My involvement in the seminar dated from an international Jewish leadership conference {ROI} I attended in Jerusalem in July 2007. I was invited to attend on the strength of Nikayon Zion, the organization my brother and I had founded to inspire Jerusalem’s residents to take responsibility for their city. On the first day, I met another participant named Seth who had come to the conference with a proposal to advance the Jewish world’s relationship with China.

Seth was the first person I had ever met that shared my passion for this cause. Over the last two years we kept speaking about how to advance China-Jewish ties. And so when Seth succeeded in organizing an Israel Studies seminar at Peking University, he invited me to attend.

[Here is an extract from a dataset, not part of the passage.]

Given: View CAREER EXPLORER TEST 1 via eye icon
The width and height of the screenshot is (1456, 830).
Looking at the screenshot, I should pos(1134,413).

Exactly what I would do at the seminar was never quite clarified. One job that became my own was keeping notes on the presentations given by the four leading Israeli scholars whose remarks formed the core of the seminar. I also took photographs and otherwise assisted Seth as he kept everyone on the same page. Besides the Israeli professors, the seminar included over twenty Chinese scholars of Israel and Jewish history. It was fascinating to get to know the views and personalities of these pioneering professors. I also made sure to speak at length with the two dozen Chinese graduate and undergraduate students. These students represent the future of Israel and Jewish Studies in China, and I have no doubt we will meet again in the future.

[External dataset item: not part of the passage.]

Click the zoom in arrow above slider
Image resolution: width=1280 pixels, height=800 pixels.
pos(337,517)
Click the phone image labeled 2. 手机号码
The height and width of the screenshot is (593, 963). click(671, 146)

The Chinese scholars lectured on every conceivable issue relevant to Israel. I found two scholars particularly fascinating for what they said as well as what their lectures say about China’s interest in Jews and Judaism. The first lecture was delivered by China’s leading Holocaust scholar, an influential lady who also serves as the vice-president of Zhengzhou University. She titled her presentation “Currency Wars and the House of Rothschild” and over the course of a two hour lecture proceeded to deconstruct the malicious myth that Jewish financiers control the world economy and caused the latest financial crisis. The material would all be laughable if it was not widely believed by many intelligent people in East Asia, like the senior Chinese officials who raised the culpability of Jewish moneymen in a 2008 meeting with a Rothschild banker. Vice President Zhang Qianhong of Zhengzhou University rightly fears such myths and has actively worked throughout China to demonstrate their falsehood.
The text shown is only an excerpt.